::: Data under study

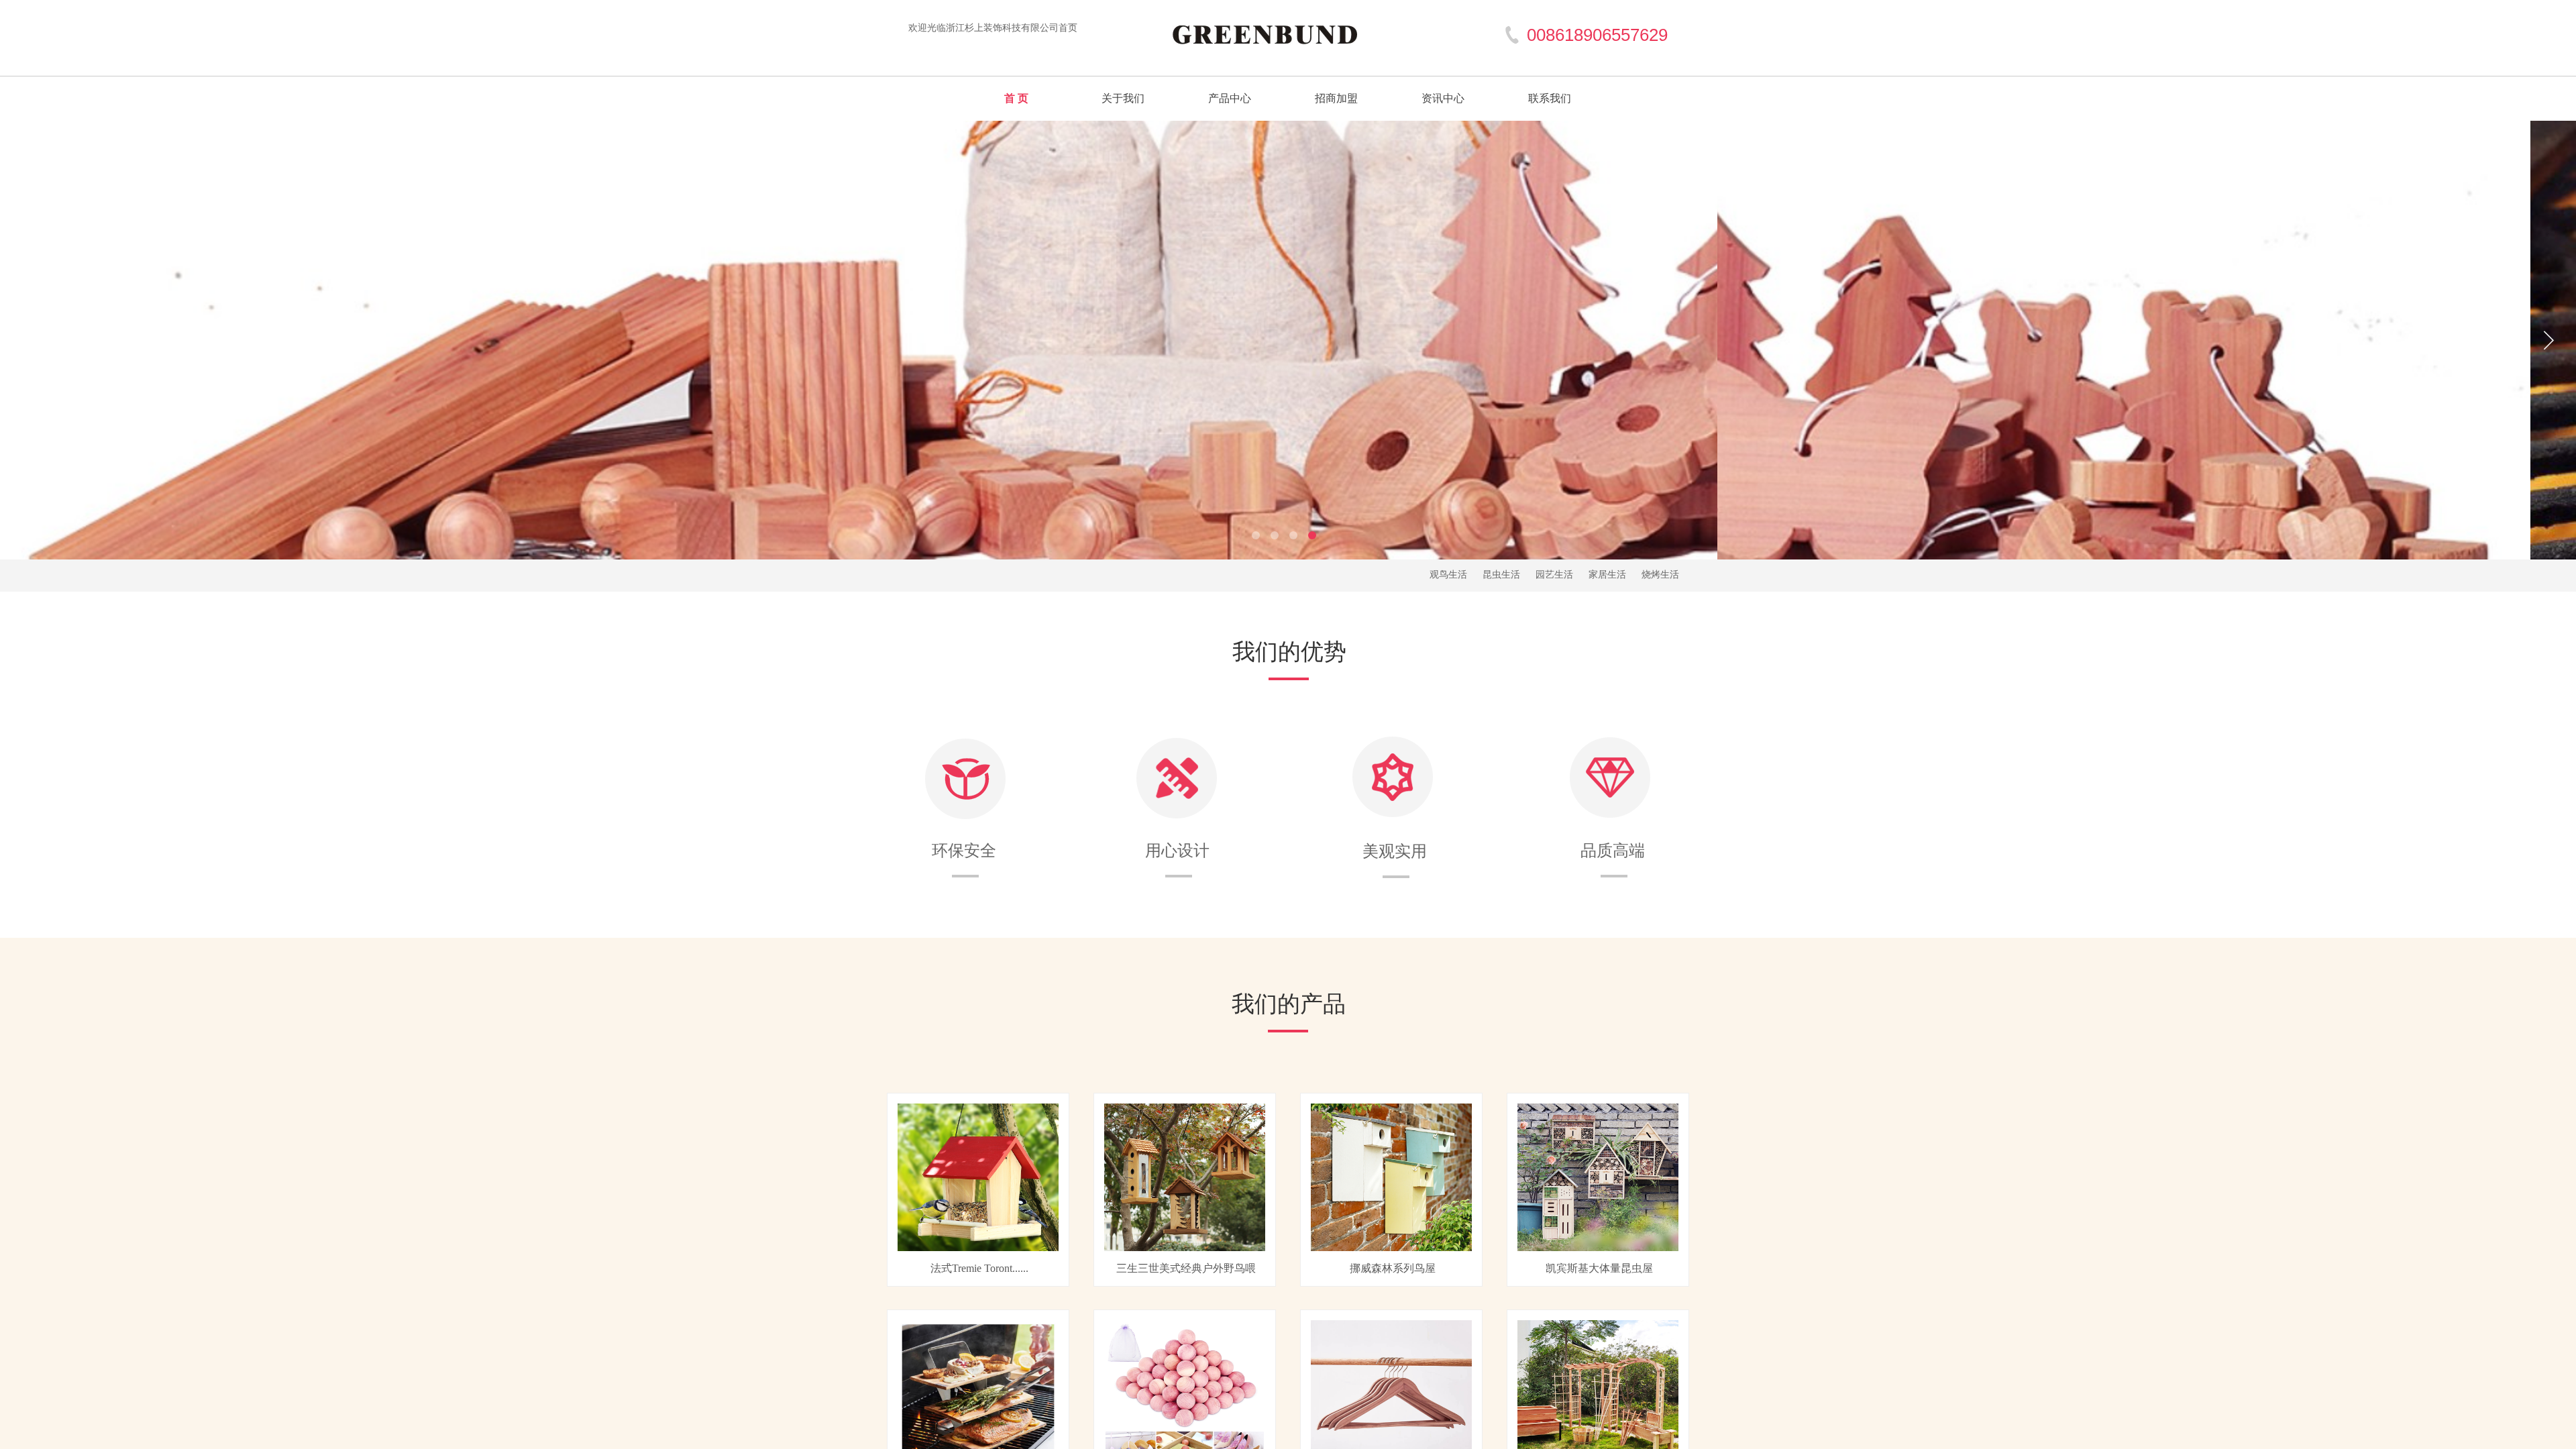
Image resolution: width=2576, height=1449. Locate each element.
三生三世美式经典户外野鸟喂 (1186, 1268)
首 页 (1016, 98)
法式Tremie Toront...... (979, 1268)
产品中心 (1229, 98)
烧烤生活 (1660, 575)
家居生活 (1607, 575)
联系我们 (1549, 98)
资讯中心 (1442, 98)
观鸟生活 (1448, 575)
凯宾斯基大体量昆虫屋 (1599, 1268)
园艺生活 (1554, 575)
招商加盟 (1336, 98)
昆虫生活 (1501, 575)
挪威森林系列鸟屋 (1393, 1268)
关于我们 (1123, 98)
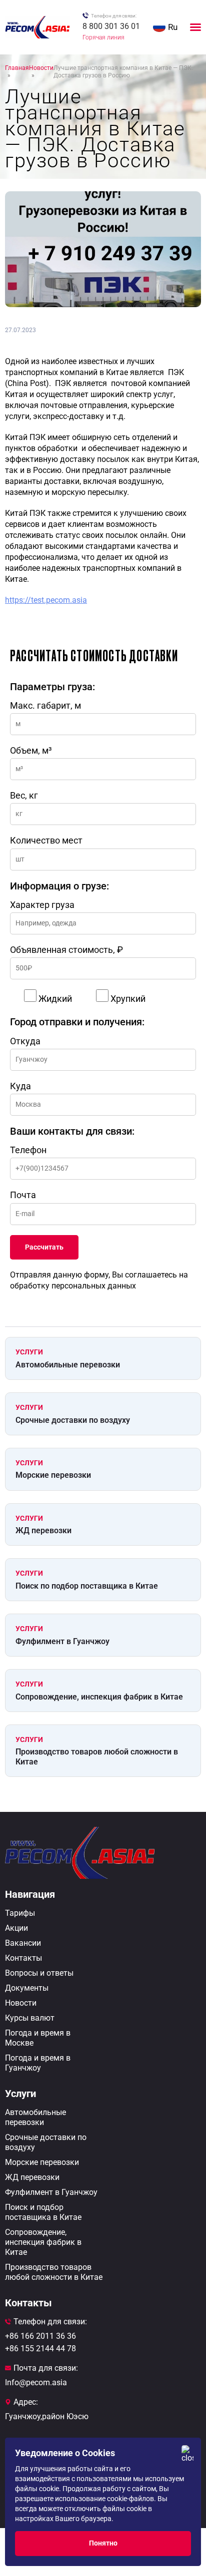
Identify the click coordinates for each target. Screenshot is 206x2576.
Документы (26, 1988)
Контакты (23, 1958)
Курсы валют (29, 2018)
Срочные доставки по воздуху (73, 1420)
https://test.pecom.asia (46, 600)
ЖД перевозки (44, 1530)
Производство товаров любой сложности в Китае (97, 1756)
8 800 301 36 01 (111, 26)
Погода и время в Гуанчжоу (37, 2063)
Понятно (103, 2543)
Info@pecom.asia (36, 2382)
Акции (16, 1928)
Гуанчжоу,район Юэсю (46, 2416)
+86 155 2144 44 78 (40, 2348)
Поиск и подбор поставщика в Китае (43, 2212)
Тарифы (20, 1913)
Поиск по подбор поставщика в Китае (87, 1586)
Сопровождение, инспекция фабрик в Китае (99, 1697)
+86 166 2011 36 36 (40, 2336)
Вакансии (23, 1943)
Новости (20, 2003)
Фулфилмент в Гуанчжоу (63, 1641)
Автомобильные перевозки (68, 1364)
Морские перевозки (53, 1475)
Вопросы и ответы (39, 1973)
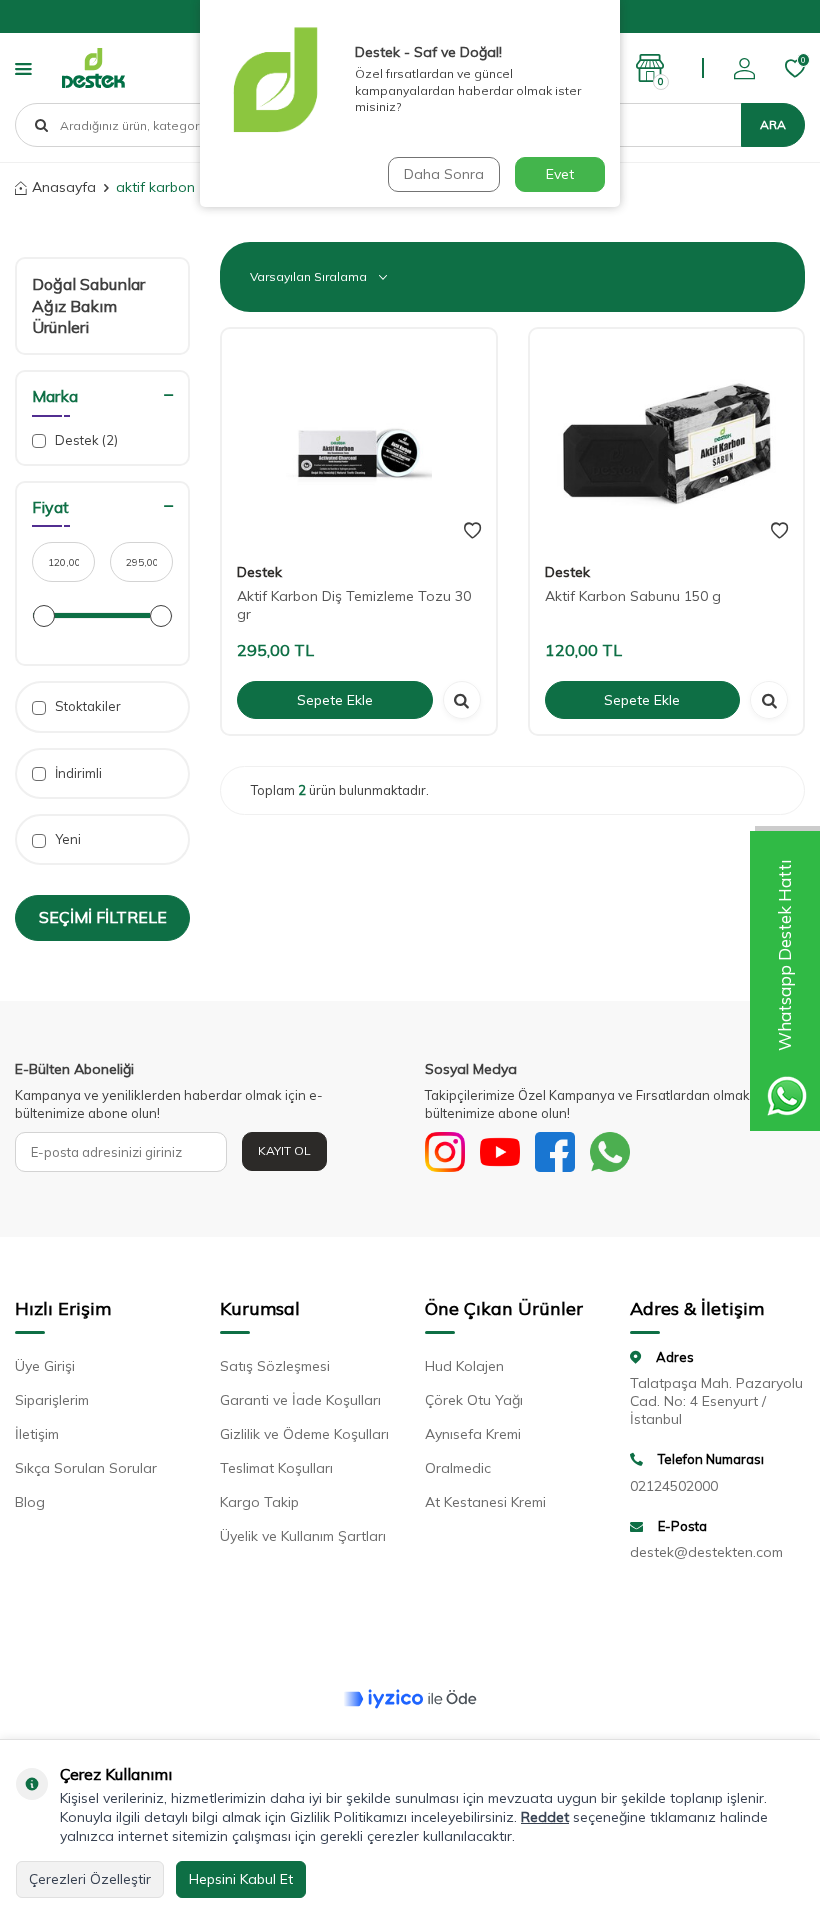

::::::

Work item – Reproduce every record above exactly, but leave out the pictures.

Task answer –
Image resolution: width=2576, height=1449. Locate each element.
三生三世美式经典户外野鸟喂 (1186, 1268)
首 页 (1016, 98)
法式Tremie Toront...... (979, 1268)
产品中心 (1229, 98)
烧烤生活 (1660, 575)
家居生活 (1607, 575)
联系我们 (1549, 98)
资讯中心 (1442, 98)
观鸟生活 (1448, 575)
凯宾斯基大体量昆虫屋 (1599, 1268)
园艺生活 (1554, 575)
招商加盟 (1336, 98)
昆虫生活 (1501, 575)
挪威森林系列鸟屋 (1393, 1268)
关于我们 (1123, 98)
Identify the click coordinates for each target. Screenshot is 206x2576.
Документы (26, 1988)
Контакты (23, 1958)
Курсы валют (29, 2018)
Срочные доставки по воздуху (73, 1420)
https://test.pecom.asia (46, 600)
ЖД перевозки (44, 1530)
Производство товаров любой сложности в Китае (97, 1756)
8 800 301 36 01 (111, 26)
Погода и время в Гуанчжоу (37, 2063)
Понятно (103, 2543)
Info@pecom.asia (36, 2382)
Акции (16, 1928)
Гуанчжоу,район Юэсю (46, 2416)
+86 155 2144 44 78 (40, 2348)
Поиск и подбор поставщика в Китае (43, 2212)
Тарифы (20, 1913)
Поиск по подбор поставщика в Китае (87, 1586)
Сопровождение, инспекция фабрик в Китае (99, 1697)
+86 166 2011 36 36 (40, 2336)
Вакансии (23, 1943)
Новости (20, 2003)
Фулфилмент в Гуанчжоу (63, 1641)
Автомобильные перевозки (68, 1364)
Морские перевозки (53, 1475)
Вопросы и ответы (39, 1973)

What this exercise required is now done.